The protected period is when a real estate agent is not allowed to solicit business from a client with whom they have recently worked. The period typically lasts 30 to 45 days. The protected period is designed to give buyers and sellers a chance to assess their experience with their agents and decide if they would like to continue working with them.
It also allows agents to focus on their current clients and ensure they provide the best possible service. During the protected period, agents are not allowed to contact their clients directly or indirectly. They cannot send emails, or texts, or make phone calls. They cannot post anything on social media that could be construed as a solicitation.

Can a buyer make multiple offers in Illinois?

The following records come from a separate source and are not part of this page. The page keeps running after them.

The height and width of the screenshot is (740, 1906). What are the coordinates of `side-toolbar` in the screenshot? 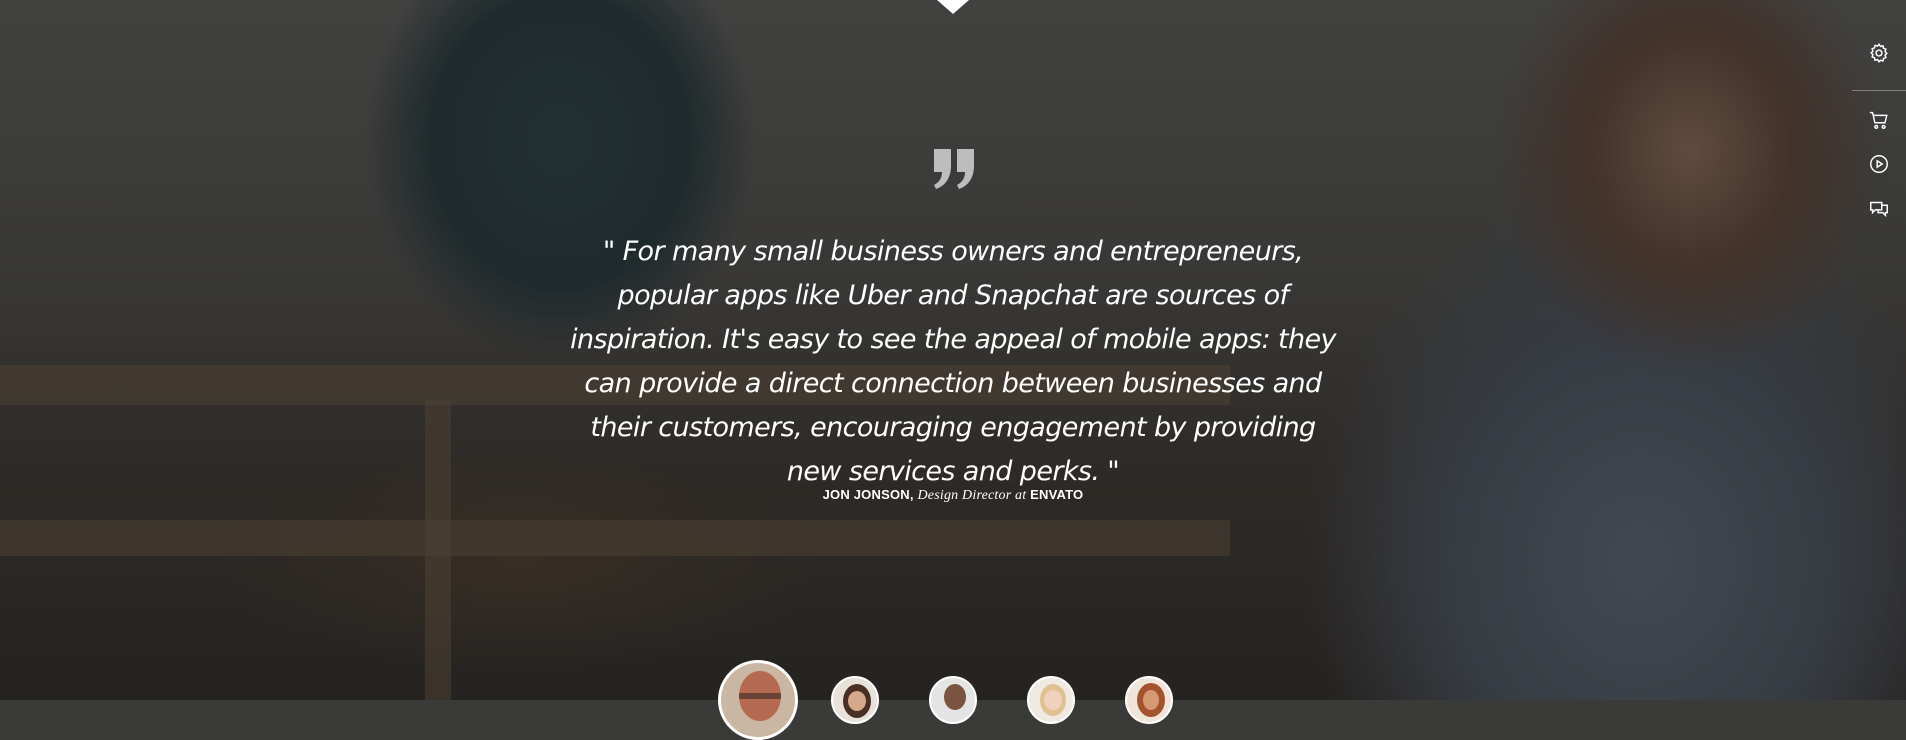 It's located at (1879, 120).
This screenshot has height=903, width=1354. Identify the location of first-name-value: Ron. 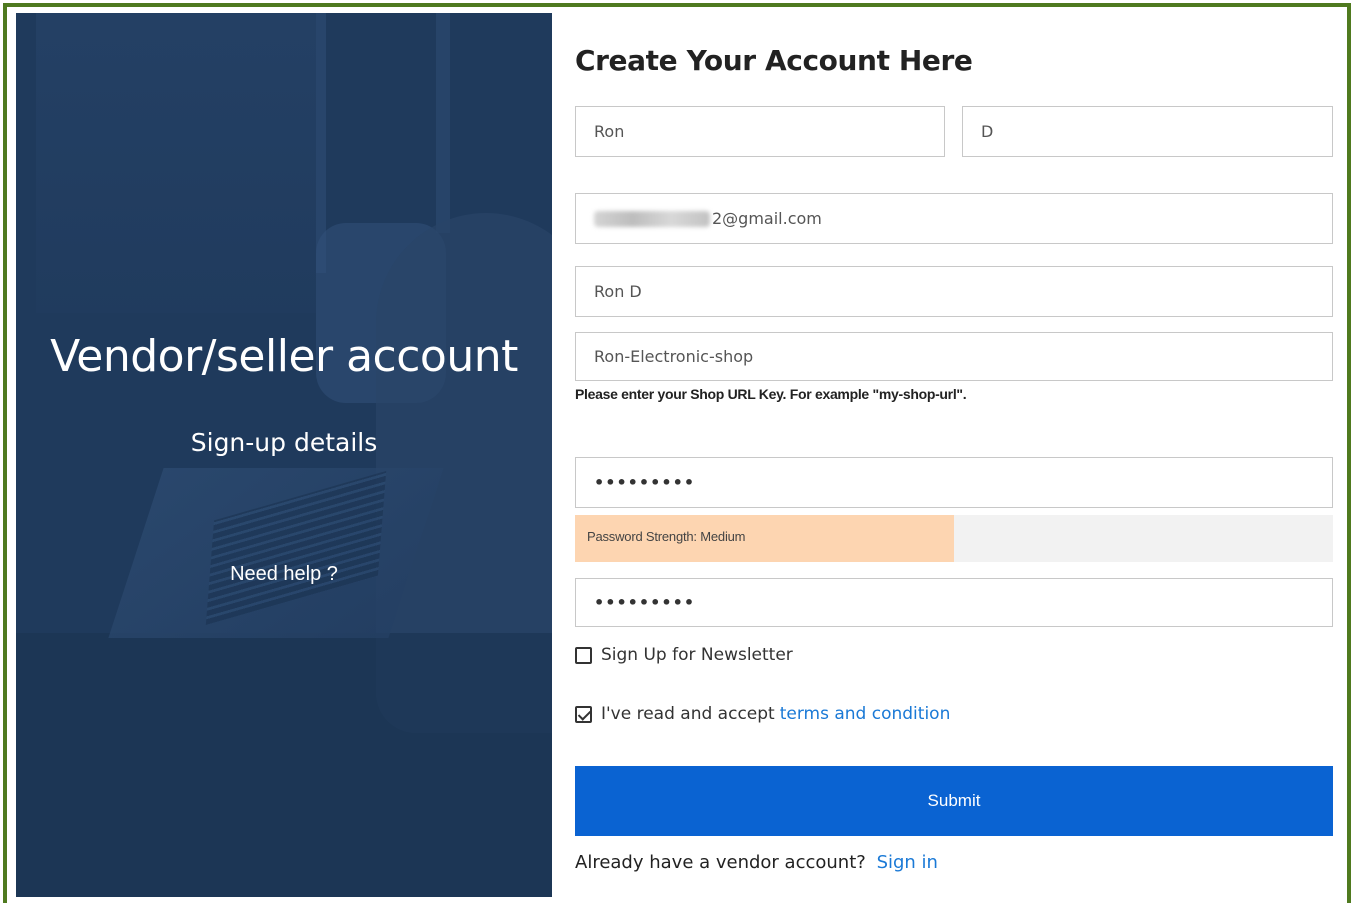
(610, 132).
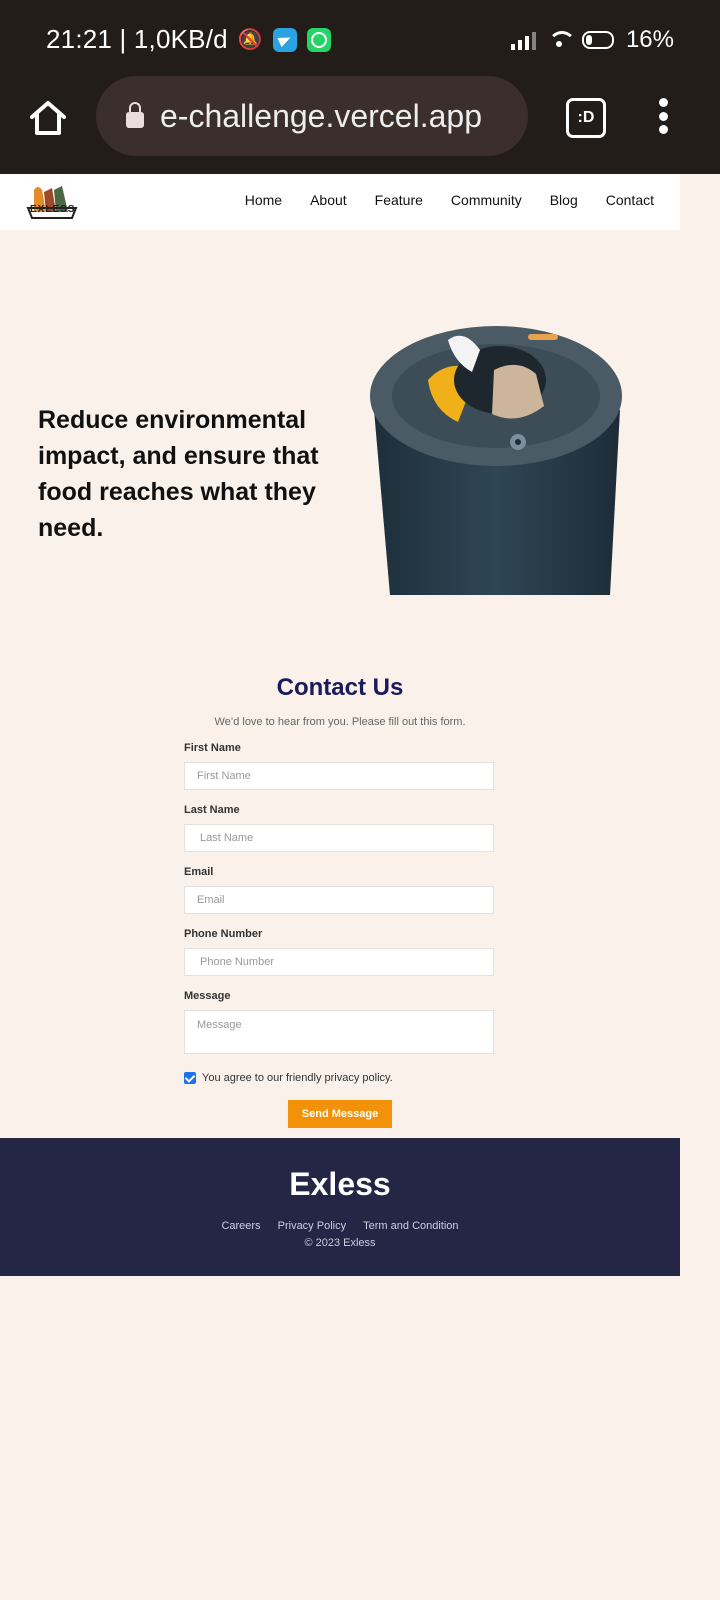  I want to click on nav-home: Home, so click(264, 200).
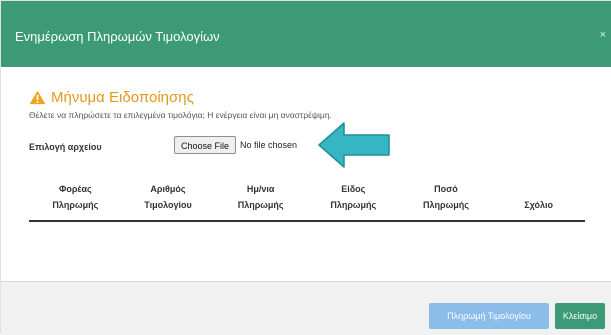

It is not uncommon for a buyer to make multiple offers on houses in Illinois. There is no law against making offers on multiple houses. However, knowing the potential implications of making multiple offers is essential. If a buyer makes an offer on the house and the seller accepts, the buyer is legally obligated to purchase the house.
If the buyer makes an offer on another house and the seller accepts, the buyer is legally obligated to purchase two houses. This could create a financial burden for the buyer. Therefore, it is essential to be aware of the potential implications of making multiple offers before doing so.

Why would a seller want an exclusive listing?

There are several reasons why a seller might want an exclusive listing. One reason is that it establishes a ground for honesty, trust, and confidence between the seller and the broker. This can be beneficial for both parties involved, as it can help to ensure that the process goes smoothly and that both parties are satisfied with the outcome.
An exclusive listing may also help expedite the sale of the property, as the broker will be motivated to sell the property quickly to receive their commission.

What is the most commonly used type of listing agreement?

There are separate listing agreements used in the real estate industry, but the most commonly used listing agreement is the exclusive right-to-sell listing.
This agreement gives the listing broker the exclusive right to sell the property and allows the broker to collect a commission even if another broker sells the property.
This agreement benefits the seller and the listing broker by providing more protection and incentive for the broker to sell the property.

Can you sell a house privately after a contract with an agent?

Selling a house privately after signing a contract with an agent is possible. The agent stipulated in the contract is the only one allowed to sell the home during the specified period. However, specific clauses in the contract may allow the homeowner to sell the property themselves.
It is essential to read through the contract carefully to determine if this is an option. If the homeowner does choose to sell the property themselves, they may be responsible for paying the agent a commission.


The procuring cause is the agent directly responsible for the successful transaction. To be considered the procuring cause, an agent must have been involved in the transaction from the beginning. The agent must have also been actively promoting and marketing the property.